The heatsink is seated, it does not move. But what do you mean by that second thing to try


----------



## visseroth (Oct 25, 2010)

*Re: CPU Fan constantly changing speeds*

Well as long as the heatsink is seated properly and you have the proper amount of heatsink compound (IE Arctic Silver ceramic or Arctic Silver 5 which are my preferences) and your heatsink is clear of lint, dust and other debris then you may very well want to order up some heatsink compound and pull the heatsink. Clean both the CPU top and heatsink with Isopropyl alcohol (preferably 99% Isopropyl) and apply new heatsink compound.
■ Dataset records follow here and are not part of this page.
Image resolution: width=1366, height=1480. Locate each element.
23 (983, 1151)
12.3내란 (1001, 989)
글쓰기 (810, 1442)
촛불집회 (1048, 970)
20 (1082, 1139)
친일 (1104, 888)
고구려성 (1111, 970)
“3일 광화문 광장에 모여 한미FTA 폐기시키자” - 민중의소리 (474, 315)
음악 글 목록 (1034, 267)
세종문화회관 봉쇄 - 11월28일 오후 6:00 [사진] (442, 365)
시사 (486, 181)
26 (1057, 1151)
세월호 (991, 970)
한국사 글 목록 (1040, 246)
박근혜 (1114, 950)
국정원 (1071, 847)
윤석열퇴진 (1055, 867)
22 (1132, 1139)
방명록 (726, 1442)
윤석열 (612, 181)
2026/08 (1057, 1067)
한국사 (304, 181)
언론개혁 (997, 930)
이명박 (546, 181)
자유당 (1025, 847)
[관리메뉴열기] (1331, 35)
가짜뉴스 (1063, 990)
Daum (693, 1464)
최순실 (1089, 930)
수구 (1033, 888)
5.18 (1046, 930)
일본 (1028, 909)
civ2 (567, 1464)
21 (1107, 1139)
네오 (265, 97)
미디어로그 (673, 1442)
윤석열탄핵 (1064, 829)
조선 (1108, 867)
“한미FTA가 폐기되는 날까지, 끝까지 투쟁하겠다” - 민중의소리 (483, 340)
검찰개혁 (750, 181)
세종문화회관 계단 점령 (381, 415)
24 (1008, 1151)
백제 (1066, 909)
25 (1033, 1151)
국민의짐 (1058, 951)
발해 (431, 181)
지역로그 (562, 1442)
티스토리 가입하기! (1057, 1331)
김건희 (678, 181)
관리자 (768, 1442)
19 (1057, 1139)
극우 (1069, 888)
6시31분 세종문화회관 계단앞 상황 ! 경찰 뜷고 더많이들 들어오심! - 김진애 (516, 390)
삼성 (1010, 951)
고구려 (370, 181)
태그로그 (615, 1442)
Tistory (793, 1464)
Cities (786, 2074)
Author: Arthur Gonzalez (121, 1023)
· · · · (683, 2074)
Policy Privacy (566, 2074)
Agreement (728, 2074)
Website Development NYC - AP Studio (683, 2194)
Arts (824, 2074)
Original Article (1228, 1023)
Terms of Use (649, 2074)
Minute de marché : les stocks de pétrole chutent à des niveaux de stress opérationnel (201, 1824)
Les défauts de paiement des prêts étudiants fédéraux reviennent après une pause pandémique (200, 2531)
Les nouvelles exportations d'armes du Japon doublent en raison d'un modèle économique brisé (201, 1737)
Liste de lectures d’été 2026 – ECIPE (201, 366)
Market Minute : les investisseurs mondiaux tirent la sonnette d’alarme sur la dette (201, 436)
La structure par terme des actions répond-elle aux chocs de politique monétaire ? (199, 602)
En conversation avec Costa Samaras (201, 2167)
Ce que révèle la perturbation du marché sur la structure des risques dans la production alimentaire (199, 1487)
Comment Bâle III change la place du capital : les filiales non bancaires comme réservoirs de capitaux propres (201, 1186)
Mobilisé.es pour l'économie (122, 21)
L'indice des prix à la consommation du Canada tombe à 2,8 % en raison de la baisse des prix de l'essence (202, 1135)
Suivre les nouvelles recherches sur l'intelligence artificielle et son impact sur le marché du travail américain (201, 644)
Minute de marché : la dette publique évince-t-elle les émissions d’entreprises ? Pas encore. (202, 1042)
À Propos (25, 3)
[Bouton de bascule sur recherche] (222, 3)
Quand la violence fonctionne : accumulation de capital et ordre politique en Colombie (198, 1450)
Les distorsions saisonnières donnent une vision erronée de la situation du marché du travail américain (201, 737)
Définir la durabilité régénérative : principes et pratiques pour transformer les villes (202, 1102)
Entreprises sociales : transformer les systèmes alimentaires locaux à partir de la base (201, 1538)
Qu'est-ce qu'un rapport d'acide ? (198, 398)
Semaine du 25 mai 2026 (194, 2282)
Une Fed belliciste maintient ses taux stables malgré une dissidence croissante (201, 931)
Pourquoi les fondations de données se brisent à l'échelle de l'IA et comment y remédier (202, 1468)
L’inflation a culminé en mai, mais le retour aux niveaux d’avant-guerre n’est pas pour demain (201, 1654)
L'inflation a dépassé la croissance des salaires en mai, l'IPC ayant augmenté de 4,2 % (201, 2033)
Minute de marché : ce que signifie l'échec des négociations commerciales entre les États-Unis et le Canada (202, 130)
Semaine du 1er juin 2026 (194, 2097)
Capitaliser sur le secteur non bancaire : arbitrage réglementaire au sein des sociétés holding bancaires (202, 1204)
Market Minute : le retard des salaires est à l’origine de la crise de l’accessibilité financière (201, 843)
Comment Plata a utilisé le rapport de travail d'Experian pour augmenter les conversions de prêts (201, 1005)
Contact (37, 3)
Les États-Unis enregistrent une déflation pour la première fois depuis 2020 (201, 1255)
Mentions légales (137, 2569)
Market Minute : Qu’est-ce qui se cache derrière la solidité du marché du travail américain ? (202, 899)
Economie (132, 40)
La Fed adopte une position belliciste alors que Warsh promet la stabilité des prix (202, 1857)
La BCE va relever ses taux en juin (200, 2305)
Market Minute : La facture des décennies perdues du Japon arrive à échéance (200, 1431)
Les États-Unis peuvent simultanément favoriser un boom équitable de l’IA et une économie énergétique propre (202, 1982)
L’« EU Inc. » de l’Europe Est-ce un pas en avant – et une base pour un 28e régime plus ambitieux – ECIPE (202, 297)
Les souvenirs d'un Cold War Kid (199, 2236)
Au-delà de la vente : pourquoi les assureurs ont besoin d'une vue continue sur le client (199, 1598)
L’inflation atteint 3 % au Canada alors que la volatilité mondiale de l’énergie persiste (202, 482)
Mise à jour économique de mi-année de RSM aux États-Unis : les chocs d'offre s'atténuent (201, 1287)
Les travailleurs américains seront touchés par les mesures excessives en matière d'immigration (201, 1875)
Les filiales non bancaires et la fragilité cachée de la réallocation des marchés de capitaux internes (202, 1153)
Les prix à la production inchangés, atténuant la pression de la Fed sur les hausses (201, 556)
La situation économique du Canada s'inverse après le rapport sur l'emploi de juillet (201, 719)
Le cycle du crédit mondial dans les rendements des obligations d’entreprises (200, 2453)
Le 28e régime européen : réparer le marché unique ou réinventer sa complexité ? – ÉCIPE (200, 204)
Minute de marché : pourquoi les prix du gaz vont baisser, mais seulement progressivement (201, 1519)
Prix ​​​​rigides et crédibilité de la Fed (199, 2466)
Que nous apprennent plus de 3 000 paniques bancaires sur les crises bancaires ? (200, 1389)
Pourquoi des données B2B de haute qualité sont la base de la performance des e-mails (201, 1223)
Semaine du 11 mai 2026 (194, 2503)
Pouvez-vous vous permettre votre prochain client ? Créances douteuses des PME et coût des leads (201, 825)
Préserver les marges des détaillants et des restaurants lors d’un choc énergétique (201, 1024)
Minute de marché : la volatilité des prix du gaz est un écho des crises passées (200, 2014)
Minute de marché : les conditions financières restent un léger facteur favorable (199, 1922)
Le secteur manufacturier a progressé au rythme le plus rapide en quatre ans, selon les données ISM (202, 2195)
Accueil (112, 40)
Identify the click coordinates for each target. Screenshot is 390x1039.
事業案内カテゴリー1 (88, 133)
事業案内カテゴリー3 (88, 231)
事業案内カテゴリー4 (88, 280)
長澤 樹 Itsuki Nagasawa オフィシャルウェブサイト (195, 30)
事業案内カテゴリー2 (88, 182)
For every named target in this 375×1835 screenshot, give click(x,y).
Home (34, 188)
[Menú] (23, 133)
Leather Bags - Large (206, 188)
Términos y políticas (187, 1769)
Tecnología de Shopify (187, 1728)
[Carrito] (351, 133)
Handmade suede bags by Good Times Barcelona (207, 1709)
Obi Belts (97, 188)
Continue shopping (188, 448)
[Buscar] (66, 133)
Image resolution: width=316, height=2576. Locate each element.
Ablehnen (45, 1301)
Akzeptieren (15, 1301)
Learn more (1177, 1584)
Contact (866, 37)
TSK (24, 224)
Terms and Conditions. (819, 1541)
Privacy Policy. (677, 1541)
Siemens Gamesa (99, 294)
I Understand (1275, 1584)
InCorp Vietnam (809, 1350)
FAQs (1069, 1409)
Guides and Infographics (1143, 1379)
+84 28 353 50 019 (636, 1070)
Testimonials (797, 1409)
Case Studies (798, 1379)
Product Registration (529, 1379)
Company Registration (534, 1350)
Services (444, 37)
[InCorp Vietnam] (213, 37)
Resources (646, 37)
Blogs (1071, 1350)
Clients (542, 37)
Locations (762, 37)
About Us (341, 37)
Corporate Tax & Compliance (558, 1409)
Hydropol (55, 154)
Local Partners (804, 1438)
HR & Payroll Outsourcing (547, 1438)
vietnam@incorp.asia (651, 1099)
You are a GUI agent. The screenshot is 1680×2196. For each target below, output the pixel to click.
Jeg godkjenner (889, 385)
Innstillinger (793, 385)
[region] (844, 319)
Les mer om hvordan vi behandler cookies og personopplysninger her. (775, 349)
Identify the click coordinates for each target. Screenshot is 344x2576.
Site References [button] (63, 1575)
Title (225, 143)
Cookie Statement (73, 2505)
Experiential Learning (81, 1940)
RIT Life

If that doesn't help then a CPU heatsink upgrade may be your best option.


----------



## Tyree (May 10, 2009)

*Re: CPU Fan constantly changing speeds*

The OEM heatsink fan should have no problems properly cooling the CPU if it's clean. How old is the PC?
Boot to the Bios, check the CPU temps and see if the fan RPM's fluctuate while in the bios.


----------



## chasep (May 7, 2012)

*Re: CPU Fan constantly changing speeds*

Ok but when it boots up the fan goes at a fast speed that would be normal if it was turning on but then it will stay at that speed


----------



## Tyree (May 10, 2009)

*Re: CPU Fan constantly changing speeds*



chasep said:


> Ok but when it boots up the fan goes at a fast speed that would be normal if it was turning on but then it will stay at that speed


Is that when you boot to the Bios?


----------



## chasep (May 7, 2012)

It turns on them speeds up, but normally should slow down. It usually slows down if I don't use it but if I log on rift away or move by mouse it will speed up right away


----------



## chasep (May 7, 2012)

Also the PC is at least 2-3 years as that is my best guess necessary it was secondhand from my moms friend


----------



## visseroth (Oct 25, 2010)

*Re: CPU Fan constantly changing speeds*

I would try re-seating the CPU. Sometimes the stock CPU compound doesn't get pushed out all the way and doesn't cause any problems for quite a while.
You'll need CPU heatsink compound which can be bought at most computer stores and online.
99% isopropyl alcohol
and a lint free cloth to clean both the CPU and heatsink.
You'll need to remove large chunks of CPU compound prior to cleaning with alcohol. Use something plastic that you don't mind getting dirty like a plastic putty knife to scrape away the old compound.
Clean the heatsink and CPU with the alcohol and let air dry
Apply a pea sized amount of CPU heatsink compound to the middle of the CPU and then set the CPU in place. give it a little bit of a wiggle around to get the compound to move around a bit and spread over the CPU and once the heatsink is tightened down and secure turn the machine on and check your temps again.


----------